The sizes of the various documents were obtained from the trace, and bandwidth consumption was computed by multiplying the document size by the hops it traversed. Response latency was calculated as the sum of link latencies on the request and response paths, the document transfer time and the delay at the proxy server(s) and, if needed, the content server. The latency and bandwidth of various links in the topology were determined using delay measurement for various packet sizes. The proxy delays were obtained by assuming that they had a FIFO queue, with a fixed service time for each request. This model for latency on the backbone is not as realistic as for our bandwidth results, but it suffices to provide an idea of the penalty.
In our simulation, client requests are directed
to the proxy server that is co-located with the
exit point of traffic from Worldnet backbone to the client.
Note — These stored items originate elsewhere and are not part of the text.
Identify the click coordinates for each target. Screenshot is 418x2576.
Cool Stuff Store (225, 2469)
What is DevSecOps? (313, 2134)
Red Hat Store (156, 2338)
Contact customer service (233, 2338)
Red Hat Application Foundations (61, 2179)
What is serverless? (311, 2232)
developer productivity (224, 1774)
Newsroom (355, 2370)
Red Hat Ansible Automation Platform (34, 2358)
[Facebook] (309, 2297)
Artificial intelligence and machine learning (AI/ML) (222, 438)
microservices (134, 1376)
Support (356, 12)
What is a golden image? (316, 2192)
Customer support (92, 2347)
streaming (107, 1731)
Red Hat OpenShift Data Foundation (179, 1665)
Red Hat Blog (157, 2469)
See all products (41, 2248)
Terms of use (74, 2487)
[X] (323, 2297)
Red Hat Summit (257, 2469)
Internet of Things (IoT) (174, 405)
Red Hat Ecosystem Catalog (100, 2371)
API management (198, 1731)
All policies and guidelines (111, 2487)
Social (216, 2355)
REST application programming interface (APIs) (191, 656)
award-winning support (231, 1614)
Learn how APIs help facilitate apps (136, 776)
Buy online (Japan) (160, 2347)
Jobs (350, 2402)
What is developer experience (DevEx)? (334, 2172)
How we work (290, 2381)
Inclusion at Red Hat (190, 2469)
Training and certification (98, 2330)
Determining this
exit point is easy for AT&T clients since each client is connected to
a unique Worldnet node. For external clients, the exit point is determined by
using actual Worldnet BGP tables; inconclusive BGP data are resolved
using geographical proximity information from the Merit
database [10]
.
Selecting a reverse proxy based on BGP tables is used by many existing
DNS load balancers, such as Distributed Director [5].
Since every AT&T client connects at a unique POP, proxies did not forward requests from these clients. As already mentioned, the response from a remote proxy would have come back to the client POP anyway, and so request forwarding would add latency without any bandwidth savings. For requests from outside clients, we deployed the forwarding mechanism at all four IGRs/proxies, assuming each of them had infinite cache capacity. Since total size of all documents is less than 3 GB, our assumption about cache capacity is reasonable for this trace. Section 4.2 assumes that each cache has perfect, instant knowledge of the content of remote caches. Section 4.3 then explicitly studies the effect of delayed and imprecise knowledge on the performance of our schemes.
We investigated the two configurations described in the preceding section. The first configuration, which we call IGR , forwards among reverse proxies. The second, which we call Server-Forwardable, also can forward requests to the server or web hosting complex and have the response sent back directly to the client.
A proxy needs to know whether to forward a request or fetch and cache the page. To do this end, we use a forwarding threshold. Each proxy maintains a reference counter for each document, and forwards the requests when the corresponding document's reference counter does not exceed the threshold. Otherwise, the proxy fetches and stores the object. When there are multiple cached copies, a proxy picks the nearest remote proxy for forwarding or fetching.
In order to reflect the dynamics of documents, we introduce a new parameter called documents' time-to-live. Our assumption here is that the content of the documents will change periodically. Old cache copies will be out-of-date, and should be discarded. The time-to-live give the interval between consecutive changes. We assume the time-to-live parameter is the same for all documents.